Editor’s note: David Gardner, a serial entrepreneur, investor and the driving force behind Cary-based Cofounders Capital, is a regular contributor to WRAL TechWire.

David Gardner

CARY – There is a big difference between being a manager and being a leader.    A manager is tasked with making sure that assigned processes are accomplished as effectively and efficiently as possible.   A leader is challenged with determining what tasks a company should be doing in the first place.     Managers focus on short term goals and deadlines.    Leaders focus on where the company will be and what it should be doing in the long run.

The master communicator, Stephen Covey, illustrated this concept brilliantly using a logging analogy.  He said that a manager is the person overseeing the process and teams cutting down the trees.   The manager makes sure that the wood cutting teams are using the right tools, meeting quota and adhering to safety protocols.   The leader is the person who climbs the highest tree and yells, “Wrong forest”!

I often tell my founders that if they expertly manage the wrong things, then their team members will simply do them faster all-day long.   Managers insure that a team has the training and resources necessary to get a job done and they monitor that process to ensure that the job really is getting done.   By contrast, the first responsibility in wearing the leader’s hat is to provide clear strategic direction.   You have to be the one to ensure that your managers have all been tasked with managing things that are going to ultimately move your company in the direction it needs to go.  When you slide this hat on, it’s time to think about the big picture.   Pull your head out of operations and stop thinking about tactics, efficiencies, and marginal process improvement.   Instead, start thinking about your overall strategic direction.  While wearing this hat everything is on the table for consideration.   Leaders don’t think about how to sell more widgets.  They ask themselves, “What could we be selling if we weren’t selling widgets?”

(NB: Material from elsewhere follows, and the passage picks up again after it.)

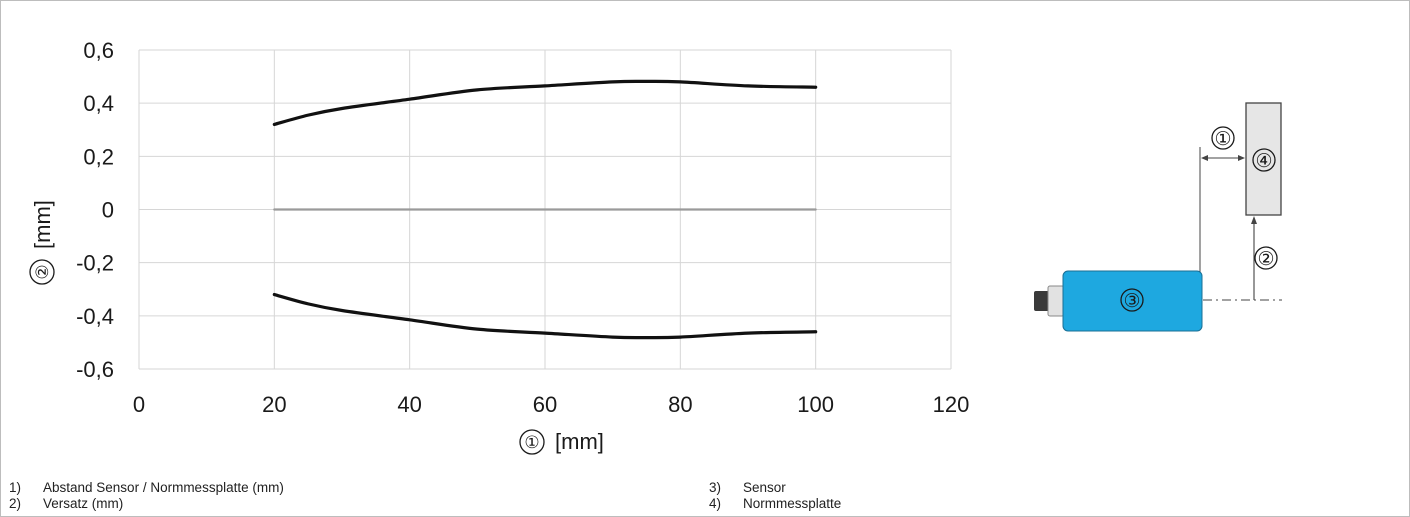  Describe the element at coordinates (108, 210) in the screenshot. I see `y-tick-label: 0` at that location.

The art of strategic leadership is to question everything.   Big companies have more people, more technology, and more resources than a startup.  Our only advantage is that we can innovate, try things, and change direction hundreds of times faster than large organizations.   Leaders push their teams to contemplate, iterate, learn, modify, and re-apply as quickly as possible because in a startup, this is our biggest advantage and most powerful weapon.

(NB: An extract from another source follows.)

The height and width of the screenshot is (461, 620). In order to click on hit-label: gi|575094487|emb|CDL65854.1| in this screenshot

I love reading books about great leaders, the problems they faced, and how they navigated crisis.   Andy Grove, the iconic CEO of Intel®, knew what it meant to wear the leader’s hat.  Intel was and always had been in the business of making memory chips.  This is what built the company and made them successful, but when foreign competition started flooding their market with cheap memory chips, Grove could see the writing on the wall.   He was famous for saying, “only the paranoid survive”.    He called his management team together and asked, “If the board decided to fire us all and bring in a new management team tomorrow, what would those guys do?”  This was Grove’s way of getting his team to rethink everything from a fresh new perspective.  It was a radical move, but under Grove’s leadership, Intel stopped making memory chips all together and started making processors for personal computers. The rest is history.  That is leadership.

Leaders know there are no guarantees so they take nothing for granted.   The very thing that made you successful in past years might be the very thing that causes your down fall next year.  Leadership, however, is not always about change.   Sometimes leadership is the confidence to simply stay the course during a rough patch.  It’s true that much of your success in a startup will come from quickly trying different things and seeing what works, but this has to start settling down as your venture matures.  You can’t keep chasing every shinny object.   With limited resources, leaders know that everything you say “yes” to means that you’ll have to say “no” to something else.  Therefore, they are always thinking in terms of opportunity costs i.e. the cost of not doing the next best option.

No matter whether you are staying the course or turning your company on a dime, the leader is always grasping for the big picture, thinking through every possible scenario, gathering all of the feedback and data points available and then making the hard calls.